Its roots are in the gold rush era, where Folsom Boulevard served as the main thoroughfare to gold mines. It was home to a pony express stop, which was later purchased and converted into a popular roadhouse called Basso’s Place. When Great Western Power Co. built a substation across the street from Basso’s Place in 1908, the roadhouse earned a new moniker: the Power Inn.
Through the late 1800s and early 1900s the surrounding area was lush with vineyards, hops fields, produce and dairy farms. By the end of World War II and into the 1950s it became an ideal place for heavy industrial operations, both because of its rich sand and gravel deposits as well as a central location for manufacturing, warehousing and distribution. It became Sacramento’s engine room but made little progress as a business district. Even in the early 1990s there was no unified voice for businesses and no cooperative effort to shape the area’s future.
It was going to take leadership to change all that, and the Power Inn triangle got two: then-councilman Darrell Steinberg and local businessman Dain Domich.
“We recognized the importance of this area and that it had several transportation challenges,” says Domich, a partner with developer Separovich-Domich and board member of what is today called the Power Inn Alliance. “Our first goal was to set up a transportation management association to mitigate those challenges.”
A $15,000 grant from Caltrans helped fund the feasibility studies, which suggested a transportation management association was viable for the area. From there an additional grant from Caltrans, matched by local entrepreneurs, led to the launch of the Power Inn Transportation Management Association.
“Our main purpose was to create an advocacy voice for what was then a somewhat nondescript area that was often lost in the shuffle of transportation planning,” says Wendy Hoyt, who conducted the feasibility studies, recruited the association’s original board and served as its executive director for nine years.
Much of what the group focused on — and still focuses on today — can be boiled down to two words: accessibility and connectivity. As an old agricultural and mining area it was plagued with unconnected dead-end roads, limited access points and a lack of options for getting people out of their cars. There was a light-rail station at Folsom Boulevard and 65th Street for example, but no complementing bus service to get riders from the station to jobs along Power Inn Road.
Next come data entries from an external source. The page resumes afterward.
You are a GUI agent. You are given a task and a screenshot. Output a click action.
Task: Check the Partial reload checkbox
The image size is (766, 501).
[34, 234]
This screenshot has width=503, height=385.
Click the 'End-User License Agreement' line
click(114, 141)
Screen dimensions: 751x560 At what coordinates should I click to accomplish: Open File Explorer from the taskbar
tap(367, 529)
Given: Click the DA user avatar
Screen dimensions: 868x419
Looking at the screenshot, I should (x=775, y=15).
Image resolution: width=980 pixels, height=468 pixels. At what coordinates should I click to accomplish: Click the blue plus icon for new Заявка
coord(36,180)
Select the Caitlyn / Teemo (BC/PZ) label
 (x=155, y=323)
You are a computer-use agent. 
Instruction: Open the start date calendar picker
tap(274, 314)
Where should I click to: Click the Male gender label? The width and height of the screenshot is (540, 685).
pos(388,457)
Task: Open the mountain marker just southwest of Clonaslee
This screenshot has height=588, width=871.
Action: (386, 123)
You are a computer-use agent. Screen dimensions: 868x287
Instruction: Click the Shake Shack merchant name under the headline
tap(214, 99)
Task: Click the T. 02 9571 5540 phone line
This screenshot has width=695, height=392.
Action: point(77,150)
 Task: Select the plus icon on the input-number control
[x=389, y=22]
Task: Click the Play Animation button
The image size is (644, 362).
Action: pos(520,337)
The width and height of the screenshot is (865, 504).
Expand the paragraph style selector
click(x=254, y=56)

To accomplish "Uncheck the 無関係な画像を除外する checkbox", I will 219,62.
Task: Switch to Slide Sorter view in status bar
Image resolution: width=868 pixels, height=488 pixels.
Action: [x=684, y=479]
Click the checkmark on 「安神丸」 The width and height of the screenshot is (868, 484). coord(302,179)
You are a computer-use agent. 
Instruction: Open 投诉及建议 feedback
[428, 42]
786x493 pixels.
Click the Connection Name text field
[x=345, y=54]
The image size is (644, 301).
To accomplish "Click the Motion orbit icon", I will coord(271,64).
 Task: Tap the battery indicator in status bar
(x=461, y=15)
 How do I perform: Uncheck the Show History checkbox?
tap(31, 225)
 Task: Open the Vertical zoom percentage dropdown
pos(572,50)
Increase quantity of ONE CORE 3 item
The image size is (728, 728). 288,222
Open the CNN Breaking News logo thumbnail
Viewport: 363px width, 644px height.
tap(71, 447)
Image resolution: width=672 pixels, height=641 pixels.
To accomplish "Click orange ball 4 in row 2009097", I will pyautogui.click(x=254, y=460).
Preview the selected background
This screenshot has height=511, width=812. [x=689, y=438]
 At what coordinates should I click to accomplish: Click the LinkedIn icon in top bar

The association lobbied aggressively for and won a new bus route, Route 8. It was an early and substantial success. (It’s also the reason the organization’s phone number ends in 8888.) Still, the group needed to stay ahead of the curve in terms of increasing population and economic development and the resulting increases in traffic. It would be difficult to attract businesses to the area if transportation challenges were an impediment to mobility. At the same time, attracting more businesses to the area would only exacerbate its traffic and transportation problem.
“We had to keep the area from choking on its own success,” Hoyt says. “That meant creating even more options for people to ride their bikes to work, carpool and take mass transit.”
At the same time, the organization became as much of an advocate for the business interests in the area as for enhancing transportation within it. It changed its name from the Power Inn Transportation Management Association to the Power Inn Transportation and Business Association and continued surviving on sponsorships, memberships and Adopt-A-Road programs until a 2007 vote transformed the organization into a Property-Based Improvement District.
With that change, in which businesses in the district voted to assess a self-imposed annual tax to pay for the organization’s programs, a stable revenue source was established and the organization changed its name again, to the Power Inn Alliance.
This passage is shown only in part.